Persistent difficult market conditions underlie the decision to make further savings, the company said in a press release issued Wednesday.
Annual operating costs for the company will thereby be reduced to about NOK 10 million ($1.2 million) after tax, with the programme taking virtually full effect from 2016.
“The board of North Energy must respond to the persistently difficult and to some extent deteriorating market conditions affecting our industry,” says chair Anders Onarheim.
“All the signs are that we must expect a tough market to endure for a long time to come and, against that backdrop, feel we must take additional responsible steps.”
The company said that, with a significant reduction in costs, limited future commitments and a reported cash position of NOK 260 million ($31.6 million) at June 30, it is fully funded until further with current activity levels.
“Robust finances are crucial in today’s market,” says Onarheim. “Our financial position gives us valuable flexibility with regard both to possible future commitments and to possible strategic choices of direction.”
The new cost measures involve further downsizing and the concentration of all activities in Oslo, North Energy said.
This means that the Tromsø and Stavanger offices will be closed, the company explained.

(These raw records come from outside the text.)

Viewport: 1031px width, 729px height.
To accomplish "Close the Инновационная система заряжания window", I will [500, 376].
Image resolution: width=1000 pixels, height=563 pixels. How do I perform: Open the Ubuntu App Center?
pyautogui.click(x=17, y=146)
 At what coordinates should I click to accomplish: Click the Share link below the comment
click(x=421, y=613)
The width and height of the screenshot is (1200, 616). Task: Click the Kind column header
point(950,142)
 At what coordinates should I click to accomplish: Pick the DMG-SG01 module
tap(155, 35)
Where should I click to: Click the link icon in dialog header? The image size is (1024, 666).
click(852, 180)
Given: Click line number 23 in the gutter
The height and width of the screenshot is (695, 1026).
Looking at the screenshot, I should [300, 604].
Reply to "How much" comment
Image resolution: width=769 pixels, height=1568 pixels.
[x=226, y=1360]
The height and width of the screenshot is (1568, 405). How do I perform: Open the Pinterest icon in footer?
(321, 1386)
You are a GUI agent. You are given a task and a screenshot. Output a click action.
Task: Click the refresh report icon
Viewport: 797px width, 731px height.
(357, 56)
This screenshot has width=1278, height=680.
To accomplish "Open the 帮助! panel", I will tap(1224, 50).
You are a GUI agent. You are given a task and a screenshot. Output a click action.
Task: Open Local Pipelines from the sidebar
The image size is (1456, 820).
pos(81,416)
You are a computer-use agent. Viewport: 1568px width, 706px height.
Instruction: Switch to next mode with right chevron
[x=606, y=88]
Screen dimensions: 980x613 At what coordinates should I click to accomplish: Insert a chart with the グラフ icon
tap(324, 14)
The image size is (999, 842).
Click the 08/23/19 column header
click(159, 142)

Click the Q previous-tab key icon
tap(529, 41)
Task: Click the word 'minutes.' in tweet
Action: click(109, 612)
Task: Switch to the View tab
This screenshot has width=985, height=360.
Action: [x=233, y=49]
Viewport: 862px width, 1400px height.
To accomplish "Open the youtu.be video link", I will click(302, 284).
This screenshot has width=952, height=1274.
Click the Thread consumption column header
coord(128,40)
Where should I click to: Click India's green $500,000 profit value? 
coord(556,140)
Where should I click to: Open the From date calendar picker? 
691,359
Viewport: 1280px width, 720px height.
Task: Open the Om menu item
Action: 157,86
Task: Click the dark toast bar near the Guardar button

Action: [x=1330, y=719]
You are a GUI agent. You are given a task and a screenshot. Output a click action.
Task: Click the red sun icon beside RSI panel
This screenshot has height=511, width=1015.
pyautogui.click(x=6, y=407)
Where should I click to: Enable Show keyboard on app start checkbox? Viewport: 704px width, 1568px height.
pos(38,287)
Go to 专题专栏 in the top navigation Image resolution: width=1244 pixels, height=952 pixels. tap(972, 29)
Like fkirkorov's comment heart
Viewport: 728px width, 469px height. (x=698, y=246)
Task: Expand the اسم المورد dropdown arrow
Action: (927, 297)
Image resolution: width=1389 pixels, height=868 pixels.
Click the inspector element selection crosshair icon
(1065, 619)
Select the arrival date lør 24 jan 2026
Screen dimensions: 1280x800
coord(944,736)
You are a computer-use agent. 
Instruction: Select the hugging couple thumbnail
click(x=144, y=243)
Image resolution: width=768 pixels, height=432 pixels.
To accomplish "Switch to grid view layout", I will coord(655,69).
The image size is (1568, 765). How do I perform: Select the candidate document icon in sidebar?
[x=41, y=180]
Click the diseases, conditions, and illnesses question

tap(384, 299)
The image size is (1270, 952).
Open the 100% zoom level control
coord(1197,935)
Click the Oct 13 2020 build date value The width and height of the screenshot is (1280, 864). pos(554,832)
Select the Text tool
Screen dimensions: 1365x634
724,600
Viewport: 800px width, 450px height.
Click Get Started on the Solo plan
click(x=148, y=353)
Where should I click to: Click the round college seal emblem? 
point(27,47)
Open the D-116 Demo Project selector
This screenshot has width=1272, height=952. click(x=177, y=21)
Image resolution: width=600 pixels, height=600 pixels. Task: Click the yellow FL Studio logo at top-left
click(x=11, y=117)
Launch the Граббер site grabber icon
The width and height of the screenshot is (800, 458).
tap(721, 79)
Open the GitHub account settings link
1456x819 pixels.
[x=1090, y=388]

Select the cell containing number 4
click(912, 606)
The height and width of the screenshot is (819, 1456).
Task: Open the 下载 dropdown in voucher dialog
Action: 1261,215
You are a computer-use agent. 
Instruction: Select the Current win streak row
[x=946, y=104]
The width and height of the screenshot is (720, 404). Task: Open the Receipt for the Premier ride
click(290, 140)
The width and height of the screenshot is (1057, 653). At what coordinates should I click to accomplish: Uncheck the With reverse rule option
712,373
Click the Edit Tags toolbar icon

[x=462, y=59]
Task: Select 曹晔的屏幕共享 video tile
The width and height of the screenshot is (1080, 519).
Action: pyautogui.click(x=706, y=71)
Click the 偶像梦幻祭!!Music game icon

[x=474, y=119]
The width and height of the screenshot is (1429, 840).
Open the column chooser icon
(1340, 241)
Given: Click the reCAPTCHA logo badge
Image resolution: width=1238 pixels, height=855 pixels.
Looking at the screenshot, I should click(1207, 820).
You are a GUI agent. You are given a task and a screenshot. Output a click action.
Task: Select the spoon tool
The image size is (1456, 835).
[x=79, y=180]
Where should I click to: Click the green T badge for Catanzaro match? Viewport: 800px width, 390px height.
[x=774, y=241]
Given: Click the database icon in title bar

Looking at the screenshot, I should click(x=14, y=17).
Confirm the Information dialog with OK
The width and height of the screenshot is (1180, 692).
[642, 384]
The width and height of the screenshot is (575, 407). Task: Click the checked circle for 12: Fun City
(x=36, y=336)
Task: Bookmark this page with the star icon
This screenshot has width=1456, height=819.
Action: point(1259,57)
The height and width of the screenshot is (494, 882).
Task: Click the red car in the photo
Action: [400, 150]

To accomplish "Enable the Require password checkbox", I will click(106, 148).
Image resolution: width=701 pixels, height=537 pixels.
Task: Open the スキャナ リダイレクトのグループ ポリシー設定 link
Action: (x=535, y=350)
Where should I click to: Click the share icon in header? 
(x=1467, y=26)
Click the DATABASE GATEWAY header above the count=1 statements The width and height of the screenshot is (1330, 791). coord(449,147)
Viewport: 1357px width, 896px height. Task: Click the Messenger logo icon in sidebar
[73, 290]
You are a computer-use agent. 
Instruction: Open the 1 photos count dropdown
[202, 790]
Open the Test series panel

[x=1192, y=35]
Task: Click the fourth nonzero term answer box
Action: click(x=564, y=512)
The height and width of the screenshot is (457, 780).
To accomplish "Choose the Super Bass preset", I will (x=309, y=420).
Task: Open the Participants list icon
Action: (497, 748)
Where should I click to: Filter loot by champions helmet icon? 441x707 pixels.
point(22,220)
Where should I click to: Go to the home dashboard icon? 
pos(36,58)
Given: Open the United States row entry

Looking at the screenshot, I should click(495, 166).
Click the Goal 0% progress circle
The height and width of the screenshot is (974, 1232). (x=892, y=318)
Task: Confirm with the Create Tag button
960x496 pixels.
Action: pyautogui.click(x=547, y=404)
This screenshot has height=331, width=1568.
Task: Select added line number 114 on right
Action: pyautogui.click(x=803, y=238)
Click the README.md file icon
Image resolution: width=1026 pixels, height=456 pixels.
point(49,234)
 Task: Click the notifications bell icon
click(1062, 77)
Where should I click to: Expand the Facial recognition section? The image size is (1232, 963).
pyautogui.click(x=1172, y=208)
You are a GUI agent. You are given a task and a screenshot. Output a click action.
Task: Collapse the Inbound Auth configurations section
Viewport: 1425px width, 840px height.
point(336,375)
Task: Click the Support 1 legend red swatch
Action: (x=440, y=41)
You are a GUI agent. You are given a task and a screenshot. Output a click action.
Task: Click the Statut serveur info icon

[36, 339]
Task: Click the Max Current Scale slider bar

“We can no longer justify today’s arrangement with several offices,” says Onarheim.
“We have therefore decided to concentrate the business in Oslo. That means further redundancies.”
“The approved cost cuts will have consequences for a number of employees,” says acting CEO Knut Sæberg.
“That is naturally regrettable, and we will support those affected to the best of our ability.”
In parallel with the programme of cost savings, North Energy is continuing its process of assessing different strategic directions for the company.
“Our mandate is to create shareholder value, and we are exploring a number of alternative strategic directions in that connection,” says Onarheim.
“These include possible mergers and amalgamations. We believe substantial synergies could lie in establishing larger and more robust companies.”